Mozilla sent Firefox Version 65.0 to the release channel today. Firefox ESR has been updated to Version 60.5.
The update included seven (7) security updates of which three (3) are critical, three (3) are high, and one (1) is rated low.
Critical
CVE-2018-18500: Use-after-free parsing HTML5 stream
- CVE-2018-18502: Memory safety bugs fixed in Firefox 65
- CVE-2018-18501: Memory safety bugs fixed in Firefox 65 and Firefox ESR 60.5
- CVE-2018-18502: Memory safety bugs fixed in Firefox 65
High
- CVE-2018-18503: Memory corruption with Audio Buffer
- CVE-2018-18504: Memory corruption and out-of-bounds read of texture client buffer
- CVE-2018-18505: Privilege escalation through IPC channel messages
Moderate
New
- Enhanced tracking protection: Simplified content blocking settings give users standard, strict, and custom options to control online trackers. A redesigned content blocking section in the site information panel (viewed by expanding the small “i” icon in the address bar) shows what Firefox detects and blocks on each website you visit. To learn more about content blocking, visit the Mozilla Blog.

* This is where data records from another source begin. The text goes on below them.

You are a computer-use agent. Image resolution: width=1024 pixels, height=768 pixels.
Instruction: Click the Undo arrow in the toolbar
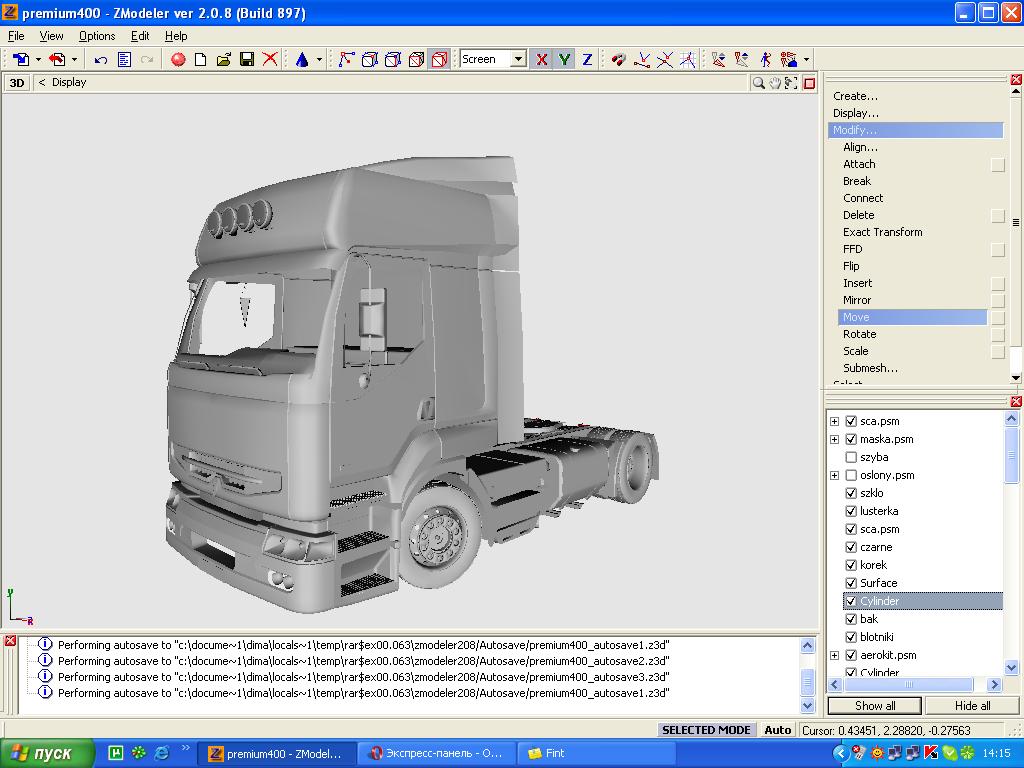click(100, 60)
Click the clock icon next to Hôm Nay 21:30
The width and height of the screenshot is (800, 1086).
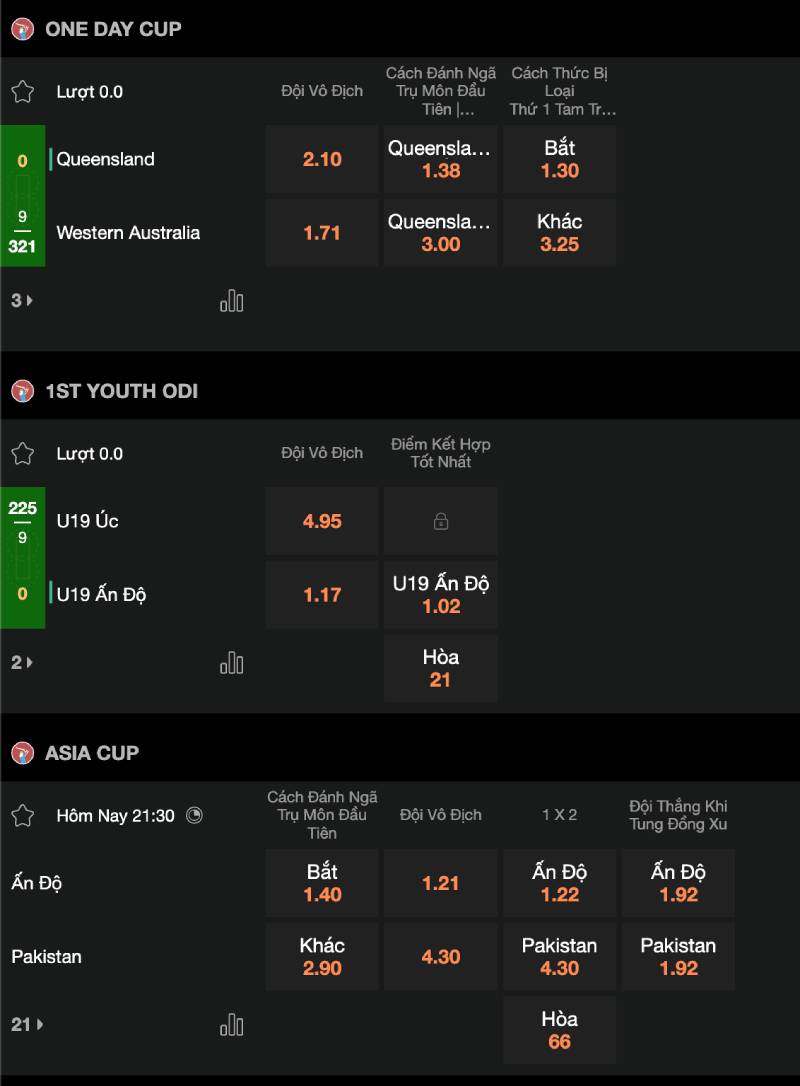pos(195,815)
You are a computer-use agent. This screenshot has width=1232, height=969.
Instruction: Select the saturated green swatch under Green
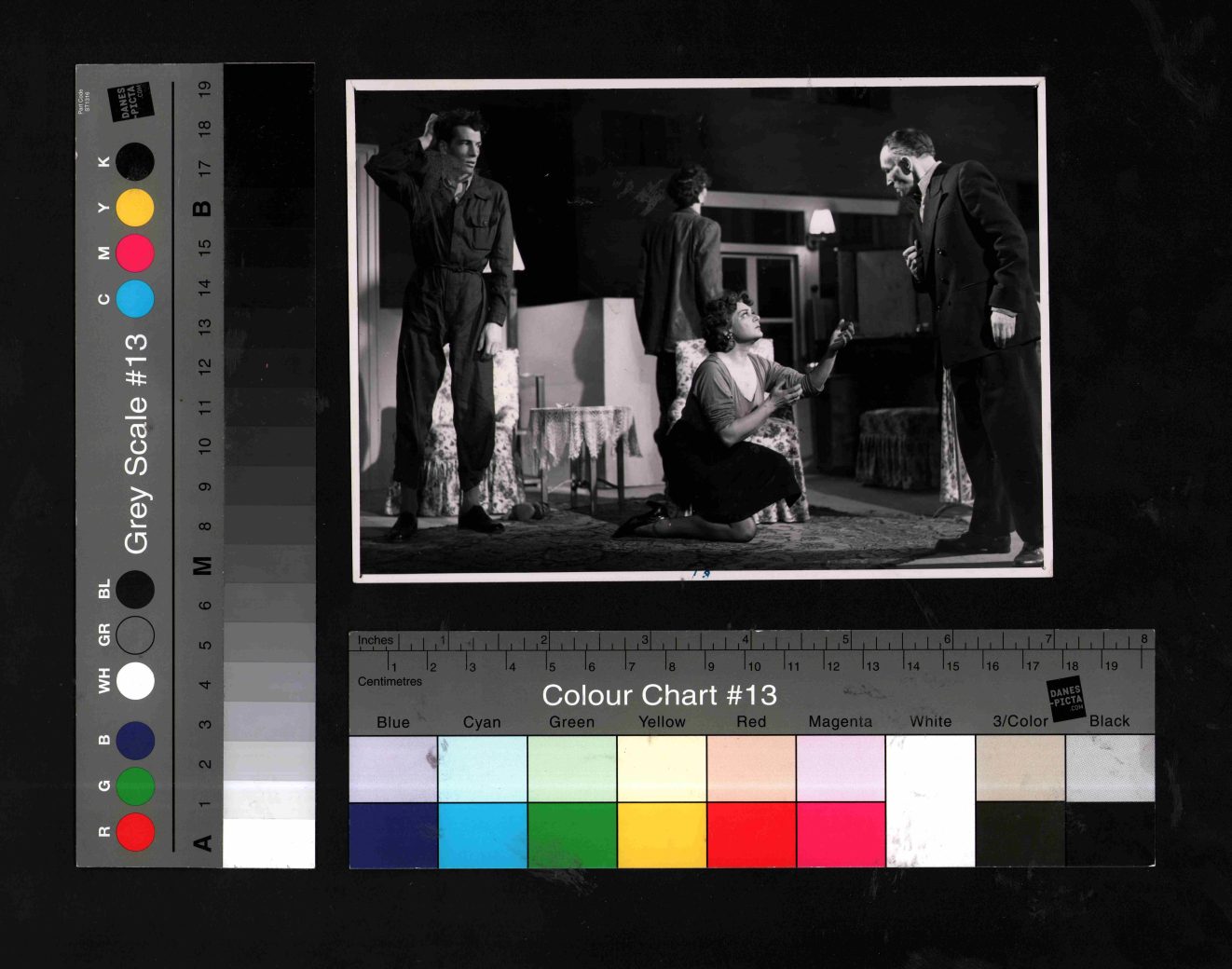[572, 835]
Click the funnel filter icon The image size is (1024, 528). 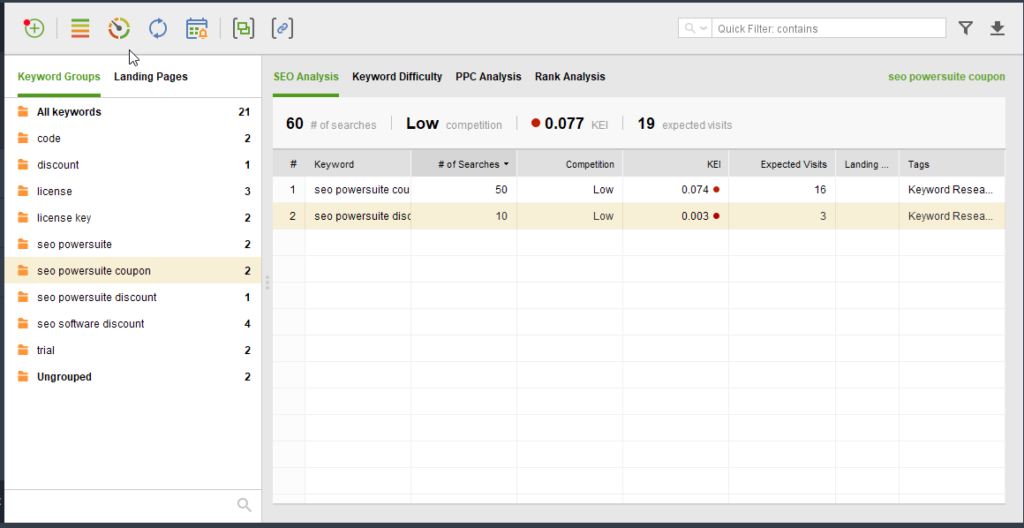point(965,28)
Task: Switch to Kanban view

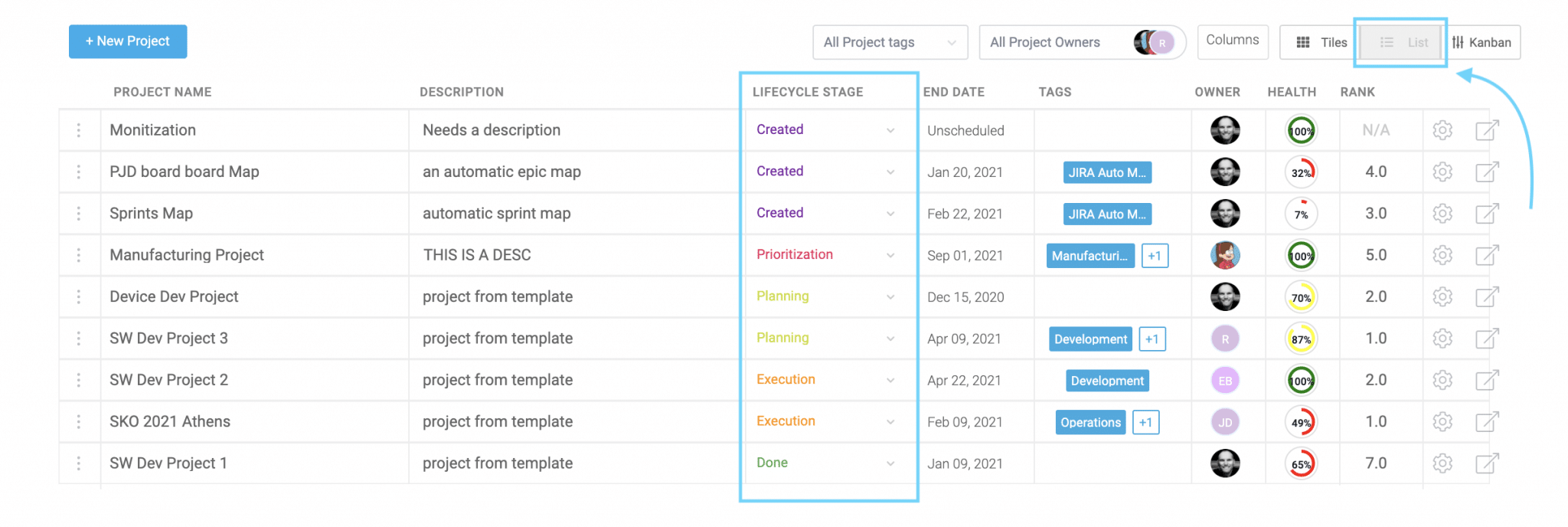Action: (1482, 42)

- A better experience for multilingual users: An updated Language section in Preferences allows users to install multiple language packs and order language preferences for Firefox and websites, without having to download locale-specific versions.
- Support for Handoff on macOS: Continue browsing across devices. Pick up where you left off with iOS (via Firefox or Safari) on Firefox on Mac.
- A better video streaming experience for Windows users: Firefox now supports the next-generation, royalty-free video compression technology called AV1. Read about Mozilla’s contribution to this new open standard.
- Improved performance and web compatibility, with support for the WebP image format: WebP brings the same image quality as existing formats at smaller file sizes, which saves bandwidth and speeds up page load.
Changed
- Enhanced security for macOS, Linux, and Android users via stronger stack smashing protection which is now enabled by default for all platforms. "Stack smashing" is a common security attack in which malicious actors corrupt or take control of a vulnerable program.
- Firefox will now warn you when closing a window (regardless of whether you have automatic session restore enabled for restart).
- Easier performance management: The revamped Task Manager page found at about:performance now reports memory usage for tabs and add-ons.
- Improved the pop-up blocker to prevent multiple pop-up windows from being opened by websites at the same time.
Enterprise
- Firefox for Windows is now available with 32- and 64-bit MSI installers for easier enterprise deployments.
Developer
- Additional support for Flexbox: Launched a new Flexbox inspector tool that details Flexbox containers and helps debug Flex item sizes.
- All CSS changes made in the Rules panel are now tracked in the new Changes tab.
- Added support for the Storage Access API on desktop platforms.